響の目からは知らないうちに涙が零れていた。

私、強く言いすぎたかな。と、オドオドする梨沙。


「す、すみません……嬉しくって」


佐藤響の覚醒者等級はF。言わずもがな最下級。クソザコだ。

だから響は、この2年間ダンジョン攻略において誰かから感謝された事なんてなかった。ましてやヒーローだなんて。


周りは皆、響を馬鹿にしていた。響の他にもF級覚醒者は五万といる。

しかしそのほとんどが探索者という職業を諦める。なぜなら弱すぎるから。単純な理由だが、それ以上の理由は必要ない。

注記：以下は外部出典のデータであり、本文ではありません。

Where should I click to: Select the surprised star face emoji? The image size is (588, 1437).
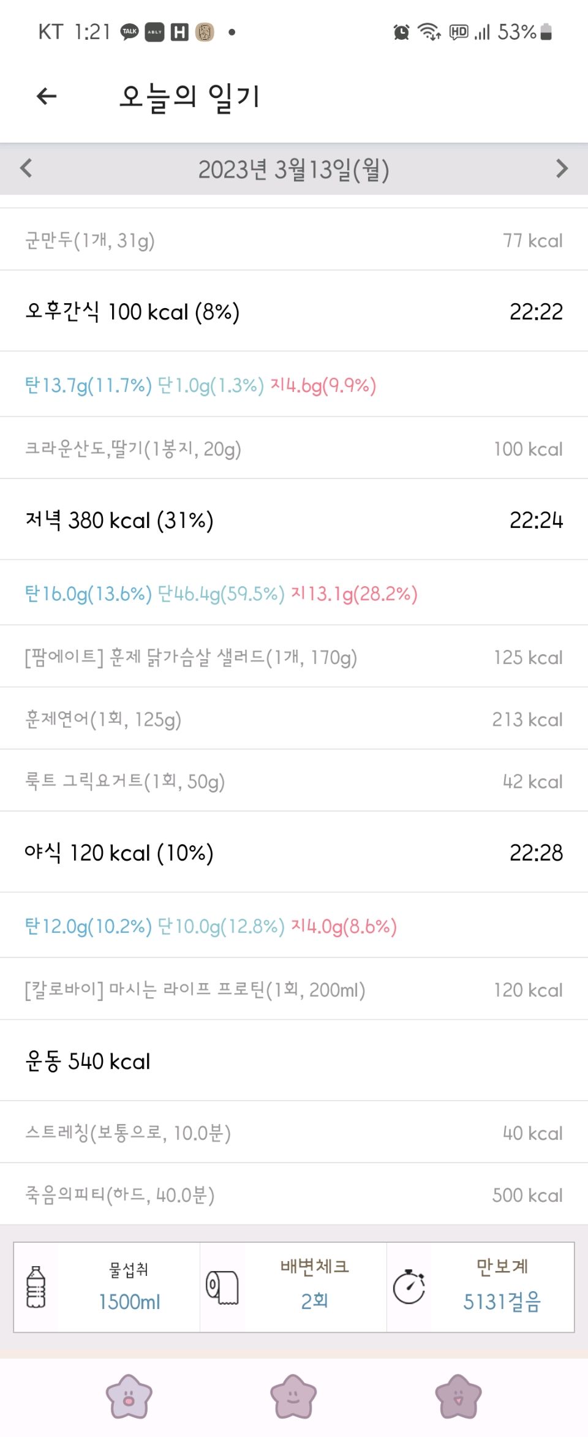tap(129, 1397)
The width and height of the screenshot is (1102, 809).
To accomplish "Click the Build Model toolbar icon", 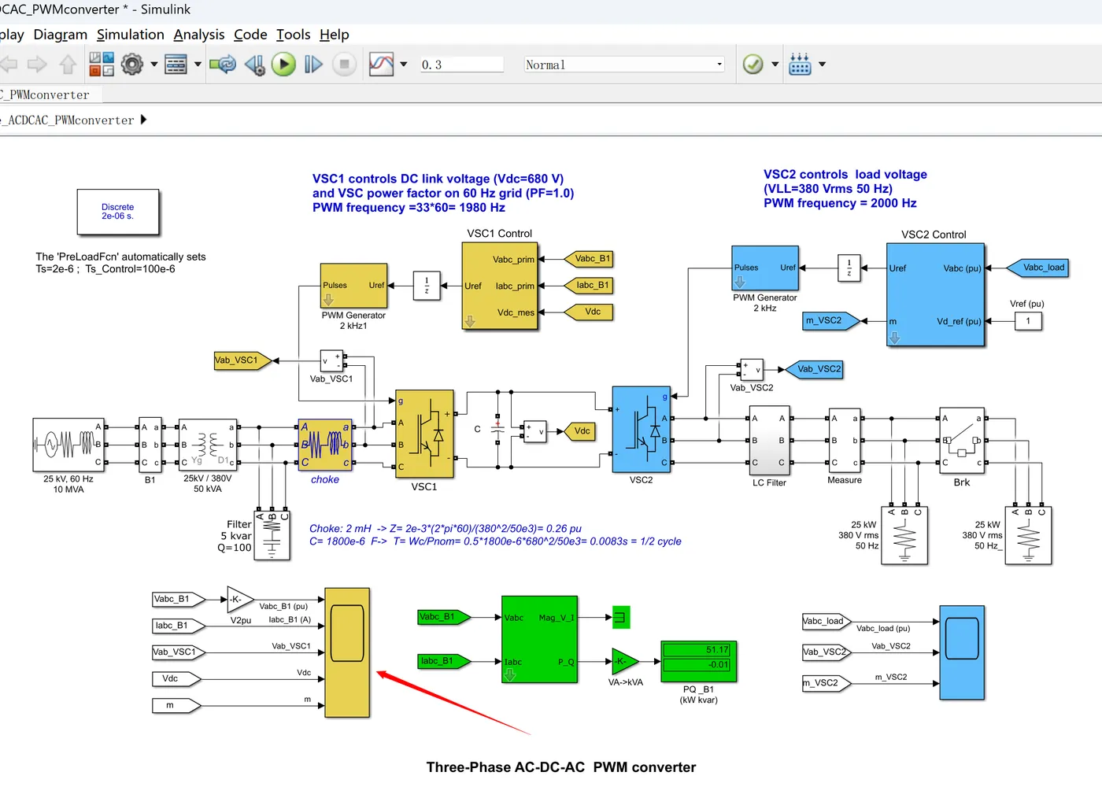I will 800,65.
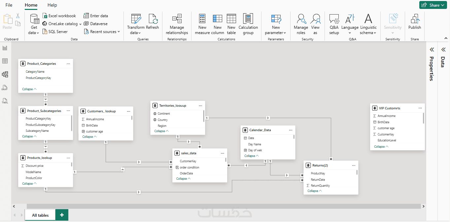Open DAX query view icon
This screenshot has width=450, height=222.
5,88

探索者は強さが全てではないが、それでも何が一番大切かと言われれば強さである事に違いはない。


「今まで……ずっと頑張ったんだね、偉いね。よしよし」


涙を流す響の頭を梨沙はそっと撫でた。

すると、堰が切れたかのように更にボロボロと大粒の涙を流した。


「俺、弱いから……うぅ、ずっと馬鹿にされてきて……悔しくて。でも、今凄く……嬉しいです。本当に探索者を……続けてよかったって思えます」


俯き涙を流す響は、D級の梨沙には想像も出来ないくらい酷い扱いを受けてきた。

それをずっと堪えていたのだが、梨沙の優しさに触れたせいで、ダムが決壊してしまった。


「うんうん、よく頑張ったね」


響はその後しばらくの間泣き続け、挙句の果てには泣き疲れ再び眠りについてしまった。

そのタイミングで宮田や、他の攻略隊メンバーもお見舞いに来ていたのだが、ぐっすり眠る響を見て安心した顔で病室を後にした。